4) Natural, organic and biodynamic wines and winemakers
With the growing consumer demand for natural, organic and biodynamic wines, global wine merchants are starting to stand up and notice. Pardoe observes, “What’s interesting about natural wine is the obvious expression of consumer concern and interest in non-intervention in terms of ethical sourcing, environmental footprint and sustainability. Messages coming out of the natural wine movement may not end with a definitive wine category, but [consumer] interest will have a ripple effect on the market and spread to other wine categories.”
For Bardary, “[Demand for] organic, low-sulphur, natural and biodynamic wines is growing obviously now for years in the trade, but also now on the consumer side. We pay more attention to the products and ingredients we are now eating. Drinking has to follow, as long as the wines are good.”
Boutique wine producers tending small parcels with sustainable practices are uniquely appealing to wine lovers, according to Paris at Caprice. “Wines that use biodynamic farming methods are also in trend. People care about the environment, and Cécile Tremblay [in Burgundy] is a great example of a vineyard practising organic and biodynamic farming.”
5) Appetite for diversity and new wine regions
Given that consumers in Hong Kong are relatively well travelled and well versed in regions abroad, it’s no surprise that most wine enthusiasts are eager to discover new wine regions. Bardary sees the trend for fortified wines from relatively obscure wine regions, such as Jura in the south-east of France, that are familiar to the trade yet increasingly popular with consumers. He’s also seeing a revival of interest in previously lesser-known European grape varieties and regions. “Maybe in a few years we will see what happened in London and New York with the increase of what I like to call ‘the unknown’ Eastern European grape varieties, [such as] Greece. All countries which have been left behind and are now coming back, due to the curiosity of consumers.”
Though admittedly being partial to French wines, Pardoe puts his money on some of the most complex wines he comes across, which incidentally are from Rhone. “If I didn’t want to pay high-badge pricing for Bordeaux or Burgundy, where I recommend for drinkability now is southern Rhone.

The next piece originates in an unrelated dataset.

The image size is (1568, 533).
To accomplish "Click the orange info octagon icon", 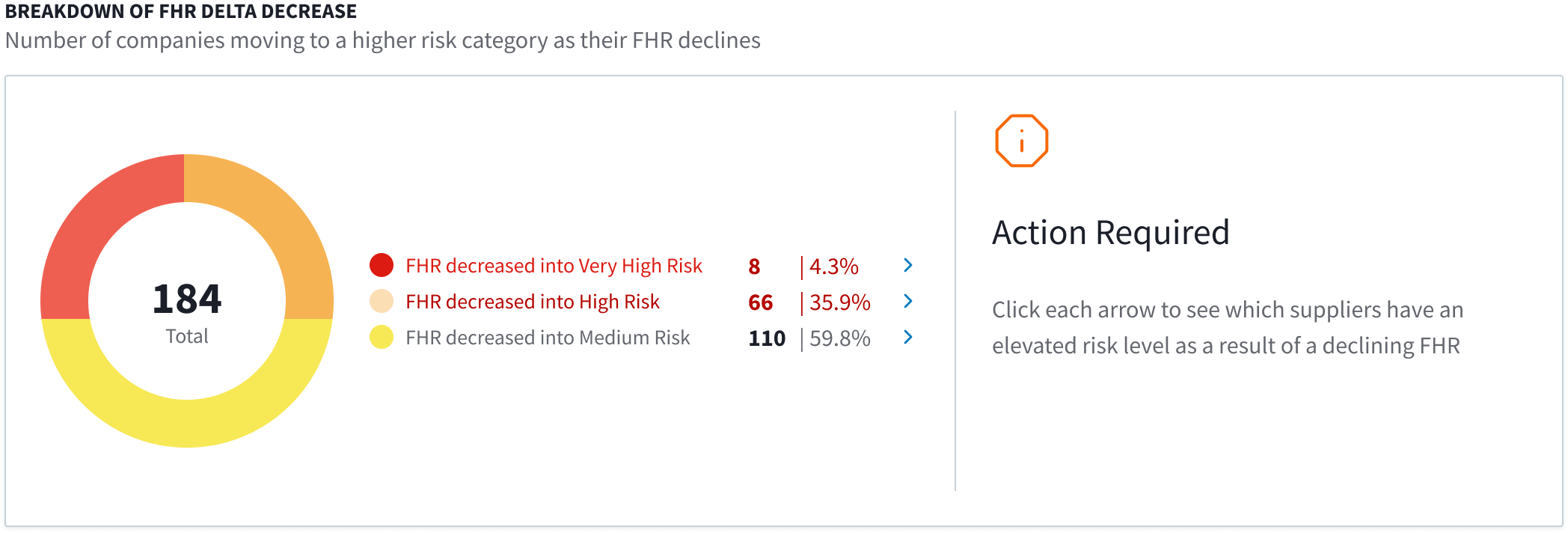I will tap(1021, 141).
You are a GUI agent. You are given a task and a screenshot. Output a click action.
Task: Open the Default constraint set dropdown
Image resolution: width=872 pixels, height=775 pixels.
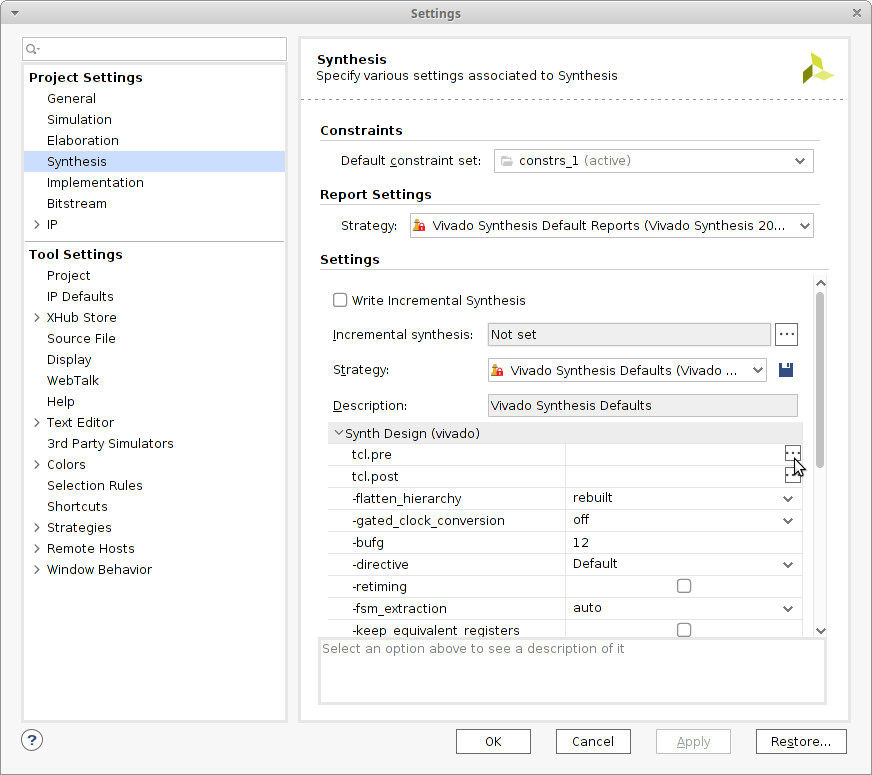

Amazing value for money, especially for those who come to grips with organic viticulture. It’s a much more pure, brighter style of wine as a result of generational change and understanding of vineyard management. There’s a treasure trove of producers who are affordable.”
Though Napa wines are nothing new in Hong Kong, even wine enthusiasts did not come around to drinking premium brands until recently. “There really was no precedent for drinking Napa wines in Hong Kong, like we did with Bordeaux. At the same time, California went overboard with weightiness and fruitiness. Napa has now toned down its wines; they’re more restrained. We’re seeing more market maturity, and people bring a bottle of Trefethen to dinner with confidence,” comments Meiburg.

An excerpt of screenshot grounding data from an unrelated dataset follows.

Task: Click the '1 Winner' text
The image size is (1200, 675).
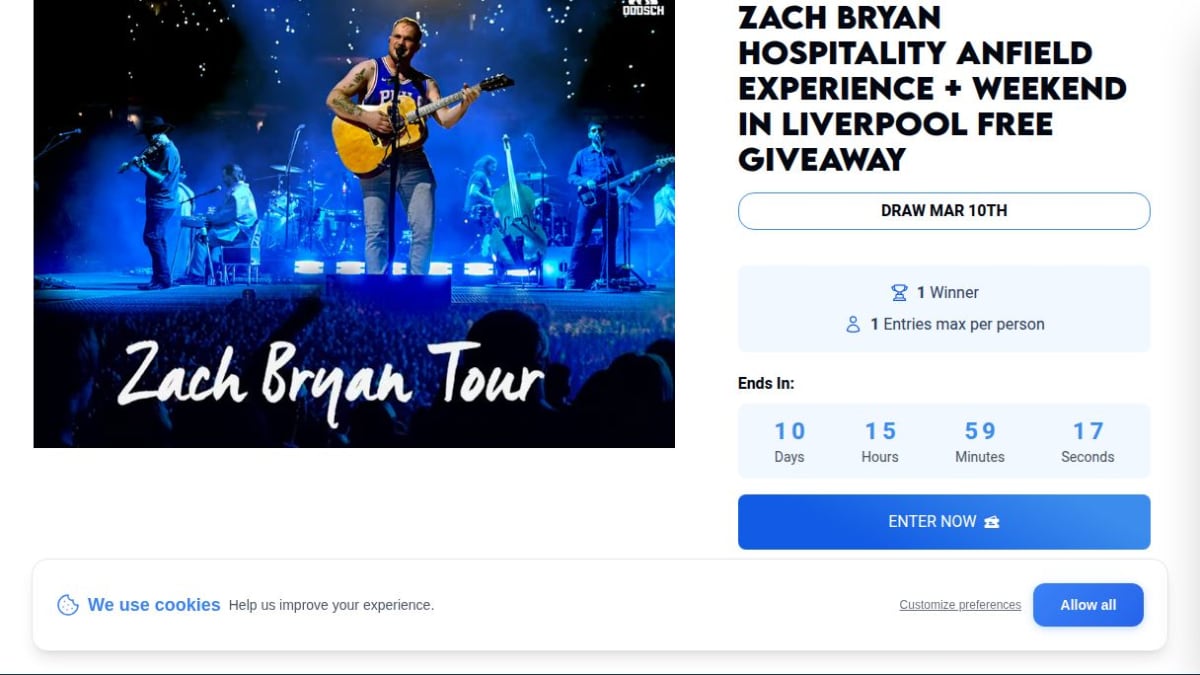Action: pos(948,293)
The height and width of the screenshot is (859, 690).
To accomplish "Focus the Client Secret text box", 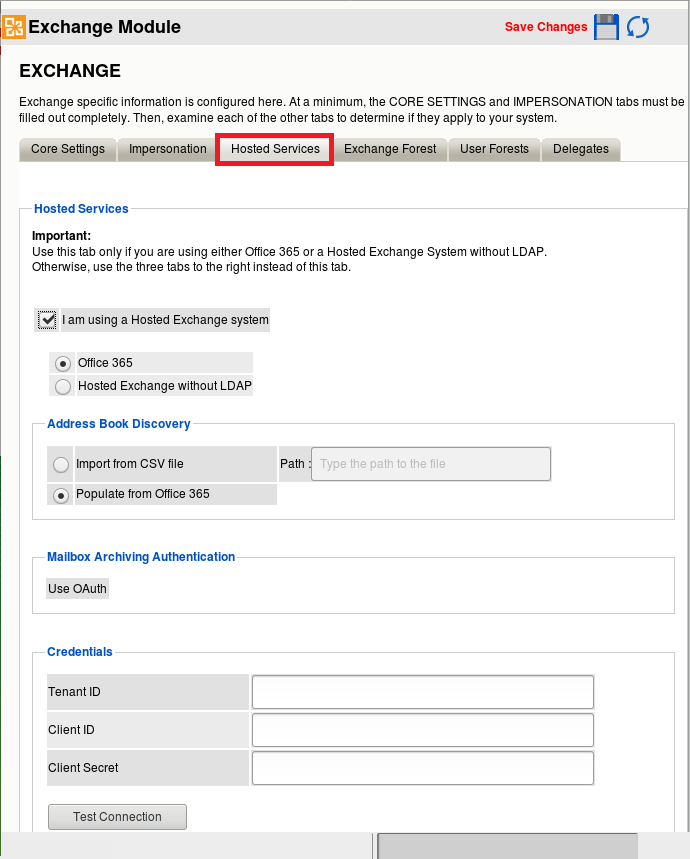I will pos(423,768).
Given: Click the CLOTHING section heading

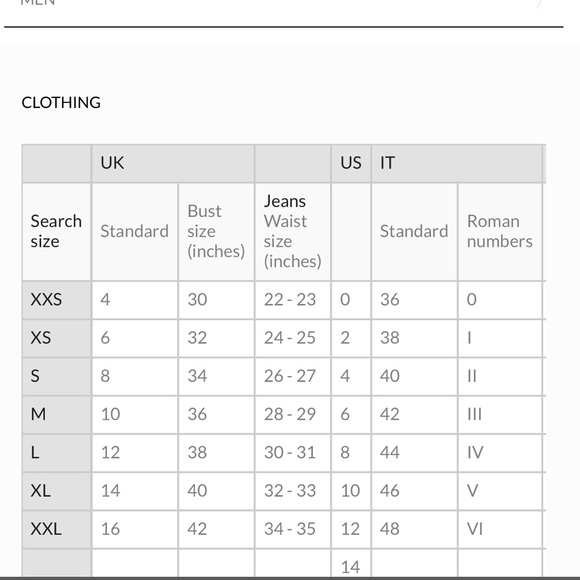Looking at the screenshot, I should click(x=61, y=103).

Regardless of the expert opinions, it’s clear that in 2019 consumers will be more open to alternatives when it comes to traditional wine and spirits and more conscious about the ingredients in their food and drink. In that spirit, be on the lookout for many more options when it comes to raising a glass to ring in the new year – be it champagne, rum, tea, coffee or your non-alcoholic beverage of choice.